THE DATA section start
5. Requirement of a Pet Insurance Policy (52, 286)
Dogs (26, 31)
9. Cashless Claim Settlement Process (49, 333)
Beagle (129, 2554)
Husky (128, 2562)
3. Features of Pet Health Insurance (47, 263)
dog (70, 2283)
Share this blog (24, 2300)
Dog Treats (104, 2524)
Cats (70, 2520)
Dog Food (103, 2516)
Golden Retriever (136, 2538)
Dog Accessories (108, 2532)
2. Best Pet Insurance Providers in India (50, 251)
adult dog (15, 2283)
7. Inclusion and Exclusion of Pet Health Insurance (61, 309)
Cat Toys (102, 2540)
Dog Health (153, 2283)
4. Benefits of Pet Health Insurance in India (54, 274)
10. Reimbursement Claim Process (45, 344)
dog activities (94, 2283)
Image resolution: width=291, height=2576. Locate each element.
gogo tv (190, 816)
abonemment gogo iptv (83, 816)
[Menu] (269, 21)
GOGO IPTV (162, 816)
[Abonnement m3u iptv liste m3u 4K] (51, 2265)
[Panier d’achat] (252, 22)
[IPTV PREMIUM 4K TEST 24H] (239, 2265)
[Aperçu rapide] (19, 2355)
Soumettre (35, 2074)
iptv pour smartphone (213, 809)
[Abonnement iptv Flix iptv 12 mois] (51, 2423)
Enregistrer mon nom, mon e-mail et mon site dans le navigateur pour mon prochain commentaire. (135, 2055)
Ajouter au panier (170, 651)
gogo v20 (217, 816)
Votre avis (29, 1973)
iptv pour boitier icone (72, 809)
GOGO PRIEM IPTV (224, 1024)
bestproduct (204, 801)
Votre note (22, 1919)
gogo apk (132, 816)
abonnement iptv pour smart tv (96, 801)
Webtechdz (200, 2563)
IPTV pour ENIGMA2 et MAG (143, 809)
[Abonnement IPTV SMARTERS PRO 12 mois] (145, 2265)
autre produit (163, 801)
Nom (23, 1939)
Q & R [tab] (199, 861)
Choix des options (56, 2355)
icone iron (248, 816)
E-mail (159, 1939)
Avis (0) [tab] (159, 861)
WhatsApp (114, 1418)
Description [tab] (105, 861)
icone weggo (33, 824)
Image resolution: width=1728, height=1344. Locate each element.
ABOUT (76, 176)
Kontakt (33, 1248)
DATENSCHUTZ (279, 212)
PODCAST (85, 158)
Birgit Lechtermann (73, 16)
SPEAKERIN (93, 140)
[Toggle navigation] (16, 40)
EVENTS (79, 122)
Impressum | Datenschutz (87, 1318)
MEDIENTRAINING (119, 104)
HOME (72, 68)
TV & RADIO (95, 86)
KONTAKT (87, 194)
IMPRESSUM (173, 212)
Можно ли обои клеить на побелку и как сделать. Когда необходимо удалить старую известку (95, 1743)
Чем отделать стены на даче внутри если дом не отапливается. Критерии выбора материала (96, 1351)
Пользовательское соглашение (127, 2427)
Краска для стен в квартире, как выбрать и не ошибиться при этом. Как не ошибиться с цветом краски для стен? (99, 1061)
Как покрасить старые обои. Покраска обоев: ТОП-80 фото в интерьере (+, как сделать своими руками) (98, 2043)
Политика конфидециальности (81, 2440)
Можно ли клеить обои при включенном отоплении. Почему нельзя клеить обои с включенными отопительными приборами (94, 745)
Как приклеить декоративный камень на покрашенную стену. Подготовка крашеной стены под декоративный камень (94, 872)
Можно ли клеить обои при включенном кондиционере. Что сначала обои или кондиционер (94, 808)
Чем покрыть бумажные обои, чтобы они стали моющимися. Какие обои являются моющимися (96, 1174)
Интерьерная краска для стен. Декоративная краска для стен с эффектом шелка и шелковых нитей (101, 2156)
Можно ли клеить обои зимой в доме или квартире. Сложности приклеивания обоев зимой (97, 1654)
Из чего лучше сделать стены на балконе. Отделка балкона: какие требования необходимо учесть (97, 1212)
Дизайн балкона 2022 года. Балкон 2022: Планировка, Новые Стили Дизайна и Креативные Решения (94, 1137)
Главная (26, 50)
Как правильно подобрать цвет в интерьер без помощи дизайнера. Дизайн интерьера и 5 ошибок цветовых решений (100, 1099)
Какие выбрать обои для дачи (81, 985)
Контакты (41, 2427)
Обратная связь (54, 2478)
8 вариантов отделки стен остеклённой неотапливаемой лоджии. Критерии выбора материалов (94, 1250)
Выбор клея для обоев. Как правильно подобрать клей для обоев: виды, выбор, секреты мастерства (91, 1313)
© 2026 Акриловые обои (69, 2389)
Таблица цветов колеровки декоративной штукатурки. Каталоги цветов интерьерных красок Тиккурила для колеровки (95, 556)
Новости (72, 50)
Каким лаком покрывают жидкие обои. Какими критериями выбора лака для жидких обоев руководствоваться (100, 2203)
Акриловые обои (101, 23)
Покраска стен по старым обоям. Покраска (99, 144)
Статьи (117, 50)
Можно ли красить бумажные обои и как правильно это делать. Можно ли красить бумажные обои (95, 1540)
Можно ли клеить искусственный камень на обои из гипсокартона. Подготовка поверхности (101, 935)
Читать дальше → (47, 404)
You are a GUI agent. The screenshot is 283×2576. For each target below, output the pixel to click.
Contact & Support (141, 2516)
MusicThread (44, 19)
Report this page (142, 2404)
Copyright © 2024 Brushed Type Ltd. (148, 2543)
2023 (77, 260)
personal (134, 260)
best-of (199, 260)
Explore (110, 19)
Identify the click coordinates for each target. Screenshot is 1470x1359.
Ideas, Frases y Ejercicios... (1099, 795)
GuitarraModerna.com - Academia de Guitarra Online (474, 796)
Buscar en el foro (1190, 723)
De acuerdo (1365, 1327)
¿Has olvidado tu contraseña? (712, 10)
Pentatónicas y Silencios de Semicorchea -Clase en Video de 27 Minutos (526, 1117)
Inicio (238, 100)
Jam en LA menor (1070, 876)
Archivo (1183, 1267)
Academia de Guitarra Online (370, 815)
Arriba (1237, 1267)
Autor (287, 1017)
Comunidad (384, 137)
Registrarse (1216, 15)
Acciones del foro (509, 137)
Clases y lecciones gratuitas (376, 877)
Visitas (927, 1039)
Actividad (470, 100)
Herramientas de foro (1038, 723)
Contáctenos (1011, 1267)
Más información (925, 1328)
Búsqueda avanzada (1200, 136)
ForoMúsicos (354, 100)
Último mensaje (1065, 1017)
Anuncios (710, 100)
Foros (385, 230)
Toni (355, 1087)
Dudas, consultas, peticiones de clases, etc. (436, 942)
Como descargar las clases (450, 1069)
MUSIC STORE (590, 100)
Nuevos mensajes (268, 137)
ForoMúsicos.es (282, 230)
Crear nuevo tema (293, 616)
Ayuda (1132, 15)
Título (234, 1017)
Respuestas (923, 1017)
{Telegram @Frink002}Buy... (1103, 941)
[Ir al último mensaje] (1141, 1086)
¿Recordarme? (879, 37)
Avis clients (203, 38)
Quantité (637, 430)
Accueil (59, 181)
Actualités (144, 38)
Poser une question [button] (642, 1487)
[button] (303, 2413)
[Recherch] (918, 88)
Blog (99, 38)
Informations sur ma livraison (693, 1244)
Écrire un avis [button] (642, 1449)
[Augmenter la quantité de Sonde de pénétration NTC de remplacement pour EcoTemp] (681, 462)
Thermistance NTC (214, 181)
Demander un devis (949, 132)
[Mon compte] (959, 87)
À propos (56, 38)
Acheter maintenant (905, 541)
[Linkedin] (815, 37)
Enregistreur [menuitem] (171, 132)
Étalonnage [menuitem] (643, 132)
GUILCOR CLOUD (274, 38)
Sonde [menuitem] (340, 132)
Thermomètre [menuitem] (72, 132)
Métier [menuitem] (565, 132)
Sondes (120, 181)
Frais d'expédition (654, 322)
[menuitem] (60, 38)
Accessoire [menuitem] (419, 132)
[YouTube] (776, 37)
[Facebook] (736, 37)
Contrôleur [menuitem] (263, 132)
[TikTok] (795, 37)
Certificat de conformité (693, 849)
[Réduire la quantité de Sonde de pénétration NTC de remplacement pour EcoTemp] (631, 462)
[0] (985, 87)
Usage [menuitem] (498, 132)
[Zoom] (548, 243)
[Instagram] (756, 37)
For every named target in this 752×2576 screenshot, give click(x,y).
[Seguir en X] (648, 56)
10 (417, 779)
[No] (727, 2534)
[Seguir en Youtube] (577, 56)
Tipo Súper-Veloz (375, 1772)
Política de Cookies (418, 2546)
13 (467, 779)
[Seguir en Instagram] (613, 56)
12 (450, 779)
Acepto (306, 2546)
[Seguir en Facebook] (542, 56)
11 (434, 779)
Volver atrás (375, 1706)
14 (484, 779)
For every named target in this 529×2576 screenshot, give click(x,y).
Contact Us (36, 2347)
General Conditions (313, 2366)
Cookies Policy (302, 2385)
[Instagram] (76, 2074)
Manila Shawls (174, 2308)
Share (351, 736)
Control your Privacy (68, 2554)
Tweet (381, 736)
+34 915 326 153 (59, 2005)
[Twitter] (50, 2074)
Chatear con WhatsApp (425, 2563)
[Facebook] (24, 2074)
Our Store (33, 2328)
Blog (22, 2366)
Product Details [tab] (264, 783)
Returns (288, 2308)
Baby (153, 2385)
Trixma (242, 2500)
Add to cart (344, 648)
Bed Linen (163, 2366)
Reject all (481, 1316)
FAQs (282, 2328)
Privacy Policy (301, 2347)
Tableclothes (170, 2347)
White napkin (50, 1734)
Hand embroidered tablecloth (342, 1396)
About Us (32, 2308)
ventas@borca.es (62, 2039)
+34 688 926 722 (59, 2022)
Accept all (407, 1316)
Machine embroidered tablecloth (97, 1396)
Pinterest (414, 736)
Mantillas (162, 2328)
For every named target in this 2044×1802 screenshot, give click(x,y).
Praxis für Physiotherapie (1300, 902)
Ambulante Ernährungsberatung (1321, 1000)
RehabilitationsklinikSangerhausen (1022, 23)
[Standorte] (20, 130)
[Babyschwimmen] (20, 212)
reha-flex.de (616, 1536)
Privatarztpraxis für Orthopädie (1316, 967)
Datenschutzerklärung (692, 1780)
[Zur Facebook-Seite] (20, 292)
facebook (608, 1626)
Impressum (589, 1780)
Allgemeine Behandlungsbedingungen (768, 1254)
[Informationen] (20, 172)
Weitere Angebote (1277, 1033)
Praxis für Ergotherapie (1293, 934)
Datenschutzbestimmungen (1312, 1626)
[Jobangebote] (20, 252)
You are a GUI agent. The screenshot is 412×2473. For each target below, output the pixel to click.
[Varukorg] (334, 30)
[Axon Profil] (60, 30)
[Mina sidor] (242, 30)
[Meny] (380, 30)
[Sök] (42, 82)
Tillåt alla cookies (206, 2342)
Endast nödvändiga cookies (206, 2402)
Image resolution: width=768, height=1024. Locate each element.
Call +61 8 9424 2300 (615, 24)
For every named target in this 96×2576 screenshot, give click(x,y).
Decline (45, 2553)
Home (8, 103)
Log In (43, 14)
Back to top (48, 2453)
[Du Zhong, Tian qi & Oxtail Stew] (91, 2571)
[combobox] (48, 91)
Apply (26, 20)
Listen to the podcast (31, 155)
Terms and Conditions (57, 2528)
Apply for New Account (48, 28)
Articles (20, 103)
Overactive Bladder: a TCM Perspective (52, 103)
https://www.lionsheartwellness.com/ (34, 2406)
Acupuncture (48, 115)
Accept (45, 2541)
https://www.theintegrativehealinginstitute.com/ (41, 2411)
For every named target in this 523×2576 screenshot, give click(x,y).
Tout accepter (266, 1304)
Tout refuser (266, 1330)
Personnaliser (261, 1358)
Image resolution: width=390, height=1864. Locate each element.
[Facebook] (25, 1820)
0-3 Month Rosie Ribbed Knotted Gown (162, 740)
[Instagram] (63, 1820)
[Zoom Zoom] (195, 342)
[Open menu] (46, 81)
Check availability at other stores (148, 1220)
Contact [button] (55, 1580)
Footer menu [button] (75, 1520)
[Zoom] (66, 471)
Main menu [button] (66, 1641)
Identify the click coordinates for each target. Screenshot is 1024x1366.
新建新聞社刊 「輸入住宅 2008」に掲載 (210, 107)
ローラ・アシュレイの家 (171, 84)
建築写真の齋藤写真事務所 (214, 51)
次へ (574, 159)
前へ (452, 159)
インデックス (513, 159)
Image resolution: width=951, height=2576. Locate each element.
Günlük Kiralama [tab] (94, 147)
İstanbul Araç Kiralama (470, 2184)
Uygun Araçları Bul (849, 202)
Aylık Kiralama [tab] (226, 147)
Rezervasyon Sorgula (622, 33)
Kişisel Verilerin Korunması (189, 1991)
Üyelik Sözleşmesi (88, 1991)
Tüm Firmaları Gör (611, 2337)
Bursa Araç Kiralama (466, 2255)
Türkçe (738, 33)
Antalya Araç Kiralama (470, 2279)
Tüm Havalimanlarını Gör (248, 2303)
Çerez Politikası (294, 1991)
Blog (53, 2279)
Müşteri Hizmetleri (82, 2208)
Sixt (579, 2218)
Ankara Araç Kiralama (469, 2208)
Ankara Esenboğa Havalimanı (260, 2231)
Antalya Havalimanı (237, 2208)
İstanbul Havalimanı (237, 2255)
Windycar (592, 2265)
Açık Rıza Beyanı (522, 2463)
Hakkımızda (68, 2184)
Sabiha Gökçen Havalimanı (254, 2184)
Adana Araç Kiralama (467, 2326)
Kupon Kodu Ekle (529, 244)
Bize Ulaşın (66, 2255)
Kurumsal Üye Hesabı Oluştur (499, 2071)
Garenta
THE DATA section end
#### [EXERCISE AIM]
Read the entries above, then pull out the lines that include "квартире".

#### [SOLUTION TO THE PROBLEM]
Краска для стен в квартире, как выбрать и не ошибиться при этом. Как не ошибиться с цветом краски для стен? (99, 1061)
Можно ли клеить обои зимой в доме или квартире. Сложности приклеивания обоев зимой (97, 1654)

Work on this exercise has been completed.